Frank liked cycling. Doug liked cocaine. Frank got a tumor. Doug infarcted his cord. Frank had left-sided neglect. Doug neglected hygiene. Frank pondered cycling. Doug pondered suicide. An unlikely pair, Frank and Doug. Best of friends. Hospital rooms forge strange bonds.

poverty on the church steps

(wrote this last fall)

There is a beautiful church down the road from my house. Replete with a majestic bell tower, magnificent stain glass windows, tall wooden doors, and intricate stonework. It stands out like a flower among the weeds of cramped old homes housing dirty college students like cockroaches in a tin can. As I rode by the beautiful structure this afternoon I spotted a homeless man resting on the steps of the church, his back propped against a stone wall to shield him from a harsh October wind. His belongings were strewn about him—his long burly beard his only real comfort as the days turned cold. I pitied him as I rode.

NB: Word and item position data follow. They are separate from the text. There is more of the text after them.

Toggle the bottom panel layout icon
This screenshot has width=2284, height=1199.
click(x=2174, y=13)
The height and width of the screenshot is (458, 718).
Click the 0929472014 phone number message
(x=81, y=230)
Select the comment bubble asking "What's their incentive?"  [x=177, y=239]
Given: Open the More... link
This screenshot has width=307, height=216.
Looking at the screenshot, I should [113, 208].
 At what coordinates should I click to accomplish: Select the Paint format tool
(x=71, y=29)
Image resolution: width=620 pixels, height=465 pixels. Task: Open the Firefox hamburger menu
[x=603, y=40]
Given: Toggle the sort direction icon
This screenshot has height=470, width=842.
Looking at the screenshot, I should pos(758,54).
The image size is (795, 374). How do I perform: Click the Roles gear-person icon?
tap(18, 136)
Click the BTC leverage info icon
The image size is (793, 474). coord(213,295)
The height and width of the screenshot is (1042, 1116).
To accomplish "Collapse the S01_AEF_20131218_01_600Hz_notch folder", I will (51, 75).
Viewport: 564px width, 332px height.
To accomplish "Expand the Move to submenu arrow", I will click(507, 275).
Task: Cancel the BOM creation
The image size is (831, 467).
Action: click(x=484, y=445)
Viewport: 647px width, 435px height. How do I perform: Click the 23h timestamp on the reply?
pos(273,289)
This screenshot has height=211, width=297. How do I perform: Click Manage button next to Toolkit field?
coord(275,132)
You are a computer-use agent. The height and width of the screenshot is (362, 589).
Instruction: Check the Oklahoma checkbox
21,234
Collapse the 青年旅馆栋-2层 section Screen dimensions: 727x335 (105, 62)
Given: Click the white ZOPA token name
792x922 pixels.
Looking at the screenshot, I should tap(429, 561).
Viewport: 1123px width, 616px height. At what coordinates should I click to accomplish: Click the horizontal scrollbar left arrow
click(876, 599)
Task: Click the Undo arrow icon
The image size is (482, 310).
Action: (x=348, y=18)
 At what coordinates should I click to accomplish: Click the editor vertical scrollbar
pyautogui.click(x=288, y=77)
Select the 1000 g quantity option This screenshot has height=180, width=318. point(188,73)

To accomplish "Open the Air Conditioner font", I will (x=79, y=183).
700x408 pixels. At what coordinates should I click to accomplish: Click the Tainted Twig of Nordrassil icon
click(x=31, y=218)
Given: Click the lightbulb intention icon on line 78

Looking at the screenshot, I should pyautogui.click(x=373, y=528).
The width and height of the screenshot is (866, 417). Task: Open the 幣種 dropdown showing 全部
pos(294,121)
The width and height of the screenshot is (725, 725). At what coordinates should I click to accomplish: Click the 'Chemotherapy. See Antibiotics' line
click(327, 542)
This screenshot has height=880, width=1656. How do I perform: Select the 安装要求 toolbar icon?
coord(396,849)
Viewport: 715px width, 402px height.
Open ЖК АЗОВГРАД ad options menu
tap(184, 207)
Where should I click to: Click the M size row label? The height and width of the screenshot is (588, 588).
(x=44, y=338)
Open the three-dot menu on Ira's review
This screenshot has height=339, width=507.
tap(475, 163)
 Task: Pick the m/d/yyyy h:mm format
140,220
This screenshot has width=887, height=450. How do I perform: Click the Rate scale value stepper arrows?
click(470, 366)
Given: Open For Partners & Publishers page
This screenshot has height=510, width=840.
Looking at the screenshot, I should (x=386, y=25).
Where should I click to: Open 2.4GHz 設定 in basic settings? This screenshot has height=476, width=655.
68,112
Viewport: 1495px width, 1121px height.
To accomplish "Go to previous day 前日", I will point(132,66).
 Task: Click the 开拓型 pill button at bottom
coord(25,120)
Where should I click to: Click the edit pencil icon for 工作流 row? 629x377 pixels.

Across the road from the church I spotted a minivan. A middle-aged woman had her window rolled down with her arm outstretched, iphone in hand. Was she taking a picture of the poor homeless man? Was she that heartless? Was she some kind of soccer mom monster who relished documenting the misery of others? I glanced back at the homeless man, but his wind-shielding stone wall concealed him from view. She couldn’t even see him, I thought. She had simply stopped to take a picture of the pretty building… from inside her minivan… with an iphone. She couldn’t see the poverty behind the wall of the church steps. I pitied her as I rode.

Friday, February 24, 2012

Sunday Best vs. Winter Worst

My fancy clothes require adequate protection from the elements. I work in a hospital, sporting shiny shoes and dapper ties on a near-daily basis. Scrubs are my only occasional respite from the world of cuffs and collars. My Sunday best, however, is no match for winter's worst. As such, I layer up each morning for the commute. I am meticulous- zipping on my waterproof pants, tucking my crisp white cuffs into my mud-stained gloves, and donning a thin but warm hat that fits snugly under my helmet.

As I churn my way out the driveway on my jimmy-rigged single-speed into the slush filled streets, I feel the cold water flick onto my legs, my back, my face. My argyle socks and leather shoes are not spared the onslaught of winter's piss and spit, but the rest of me arrives warm and dry at the Emergency Room. I strip out of my "wet" suit, and emerge like Superman switching back to Clark Kent after soaring through the skies. I am indistinguishable from every other employee of this hospital who drove to work in their heated cars with windshield wipers and cupholders. We all arived safely, ready to tend to the needs of whatever patients may walk through the door, but I had more fun getting here.